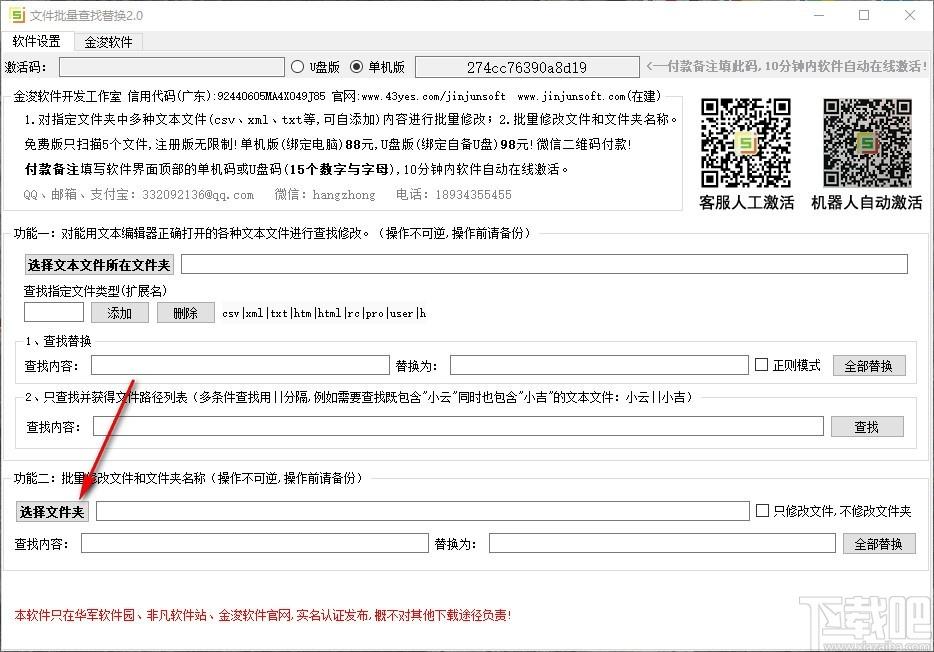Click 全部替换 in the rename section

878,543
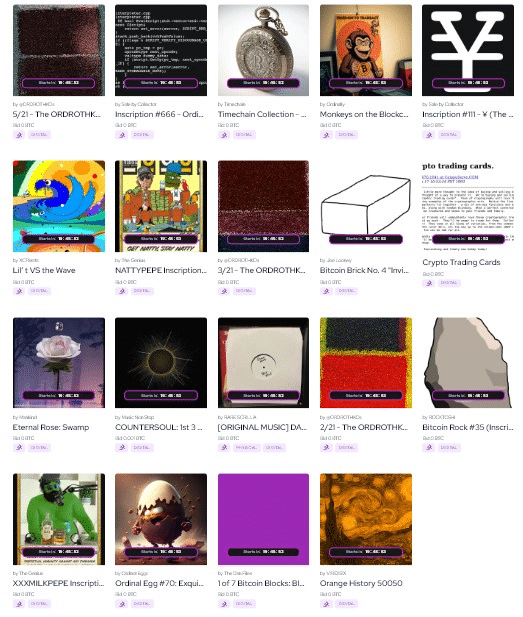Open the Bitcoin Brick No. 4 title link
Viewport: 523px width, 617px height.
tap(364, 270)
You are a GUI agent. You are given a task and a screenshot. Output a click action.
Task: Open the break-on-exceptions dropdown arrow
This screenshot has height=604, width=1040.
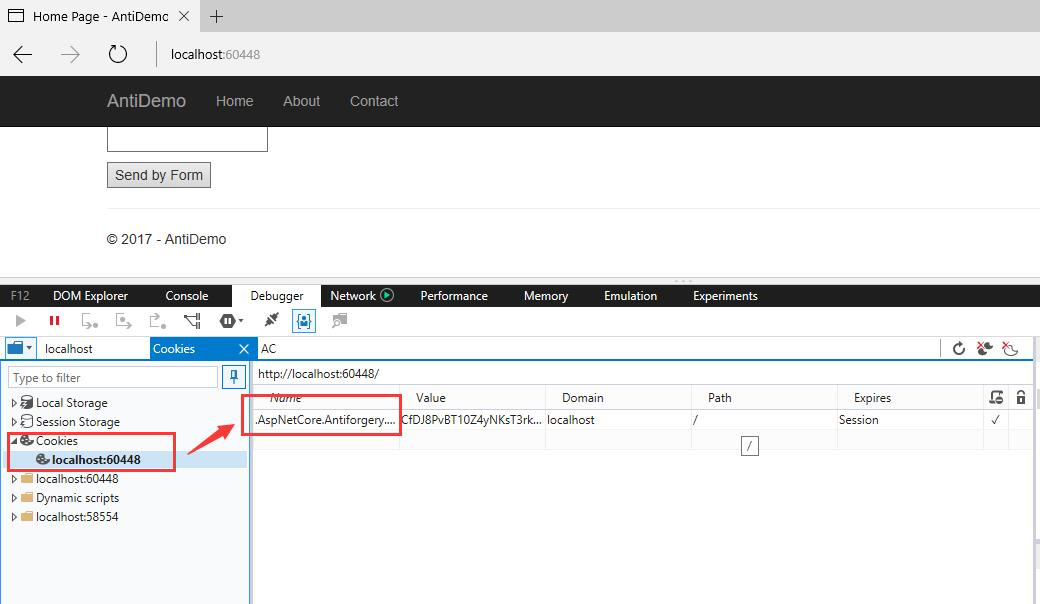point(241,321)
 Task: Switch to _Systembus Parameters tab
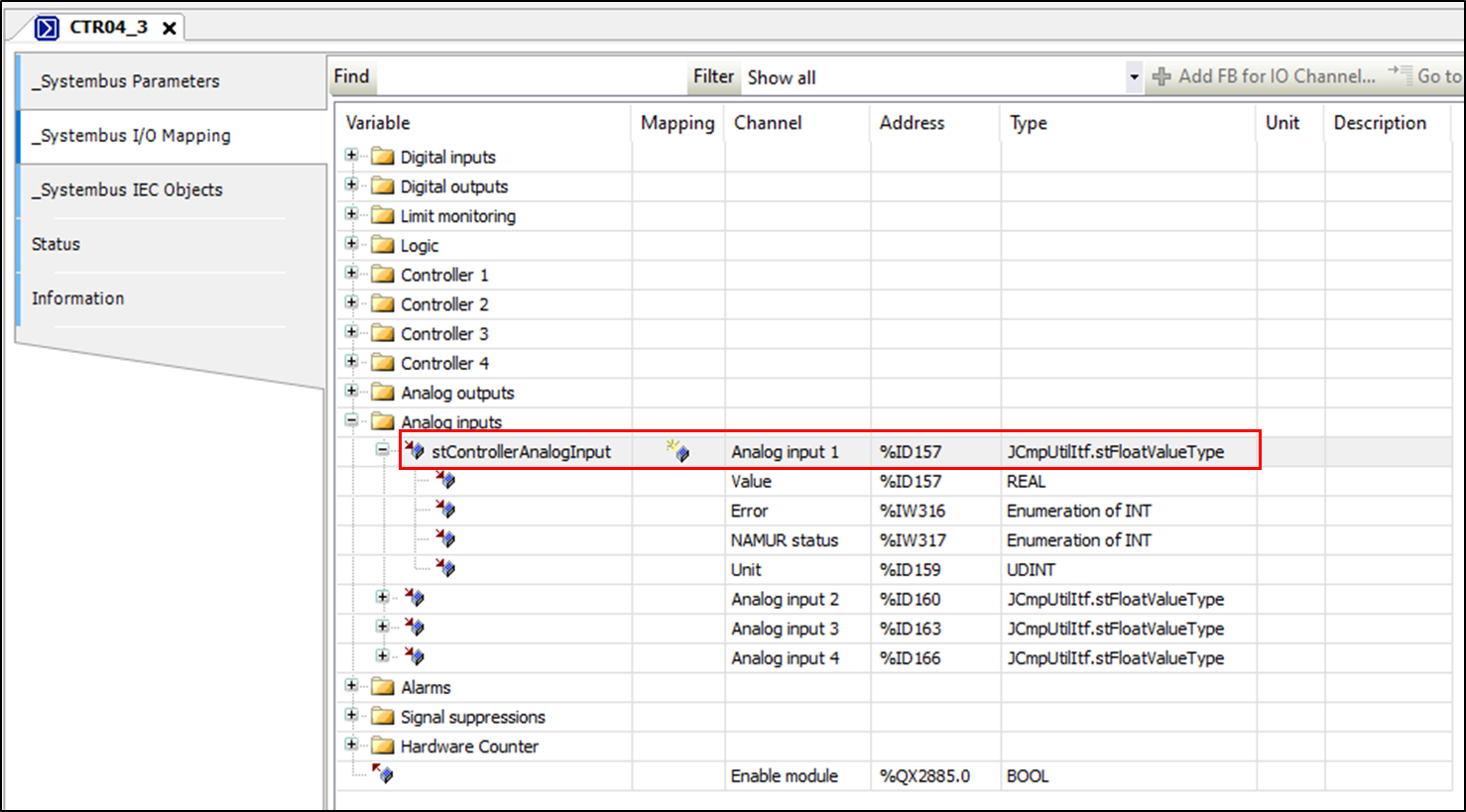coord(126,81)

....................

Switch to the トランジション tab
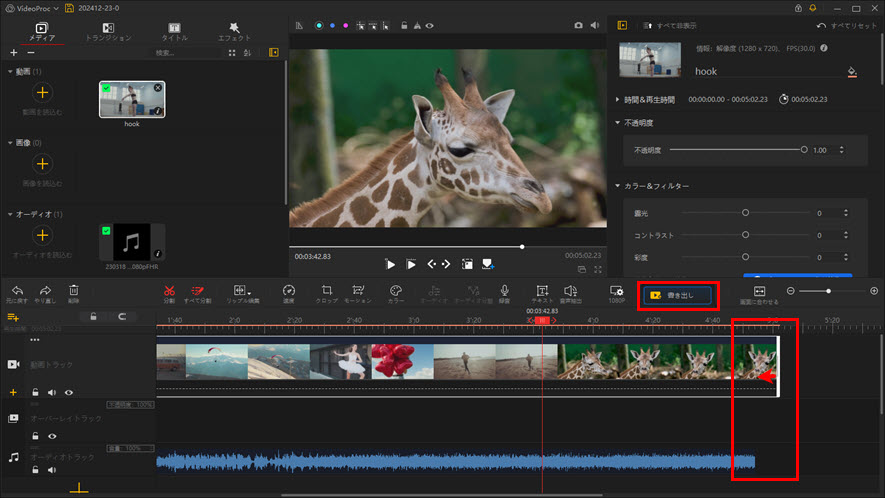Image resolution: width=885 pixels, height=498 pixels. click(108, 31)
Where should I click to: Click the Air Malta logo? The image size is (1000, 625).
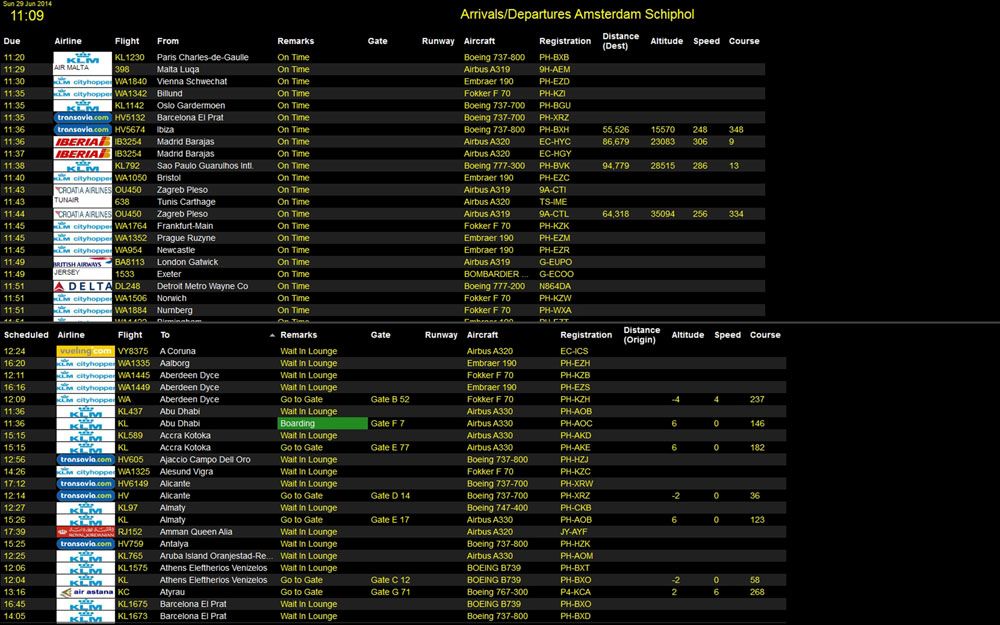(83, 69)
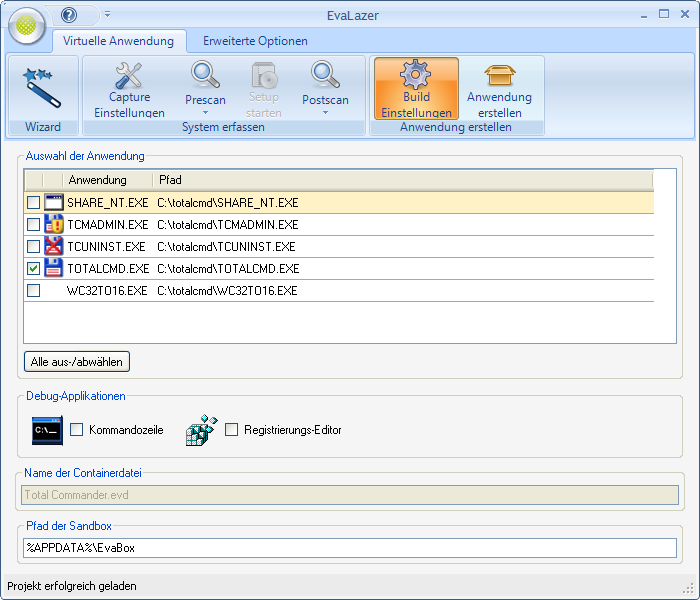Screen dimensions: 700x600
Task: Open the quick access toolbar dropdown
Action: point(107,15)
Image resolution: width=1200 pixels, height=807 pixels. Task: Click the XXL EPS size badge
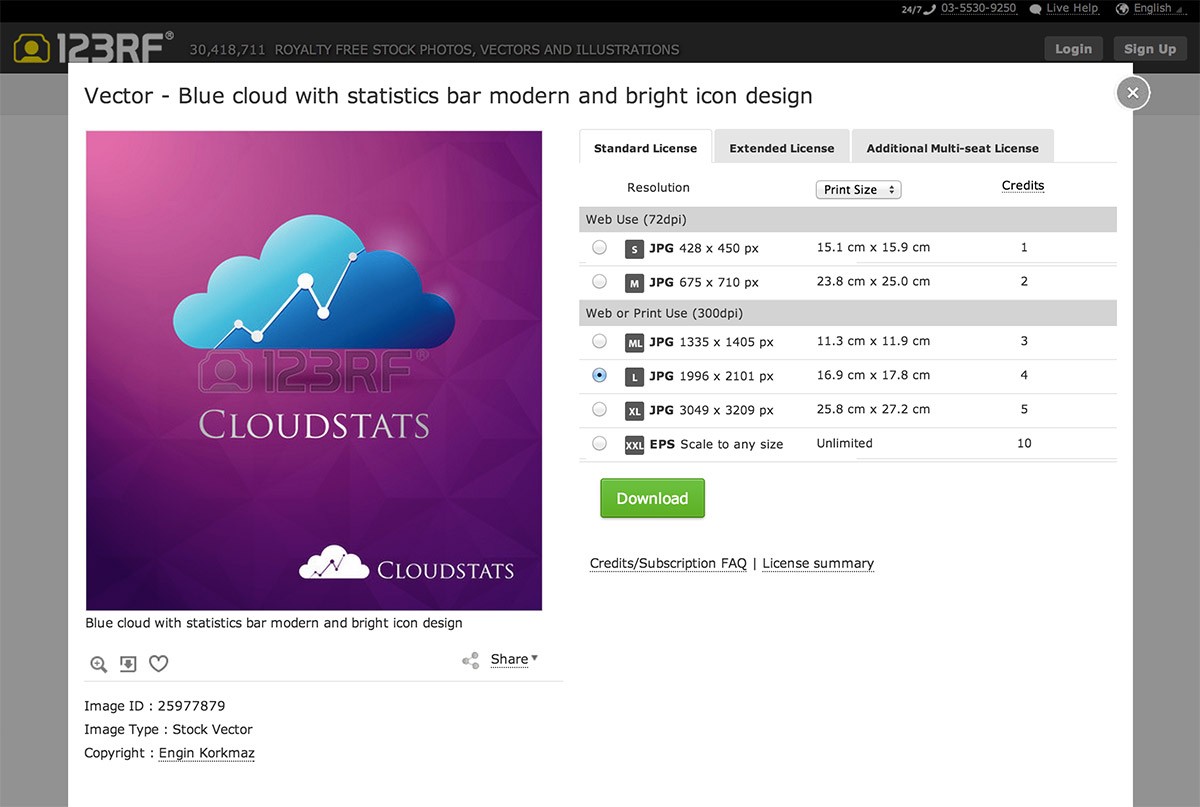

....................

- Exercise prompt
Above, find the line holding "Where should I" and the line holding "Image resolution: width=1200". Print exactly those two lines and every line between them, but no pictures.

- Task solution
Where should I click to: Click the Air Malta logo? The image size is (1000, 625).
(83, 69)
Screen dimensions: 700x600
Task: Open the quick access toolbar dropdown
Action: point(107,15)
Image resolution: width=1200 pixels, height=807 pixels. Task: Click the XXL EPS size badge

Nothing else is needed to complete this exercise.